> **WHAT IS REQUIRED**
Exactly as shown below, retype every line of the data.

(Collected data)

%%

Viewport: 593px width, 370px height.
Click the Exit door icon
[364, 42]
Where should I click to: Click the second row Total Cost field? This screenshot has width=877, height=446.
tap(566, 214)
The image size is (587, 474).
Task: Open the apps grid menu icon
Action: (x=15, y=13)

%%

> **WRITTEN RESPONSE**
Viewport: 593px width, 370px height.
Click the Exit door icon
[364, 42]
Where should I click to: Click the second row Total Cost field? This screenshot has width=877, height=446.
tap(566, 214)
The image size is (587, 474).
Task: Open the apps grid menu icon
Action: (x=15, y=13)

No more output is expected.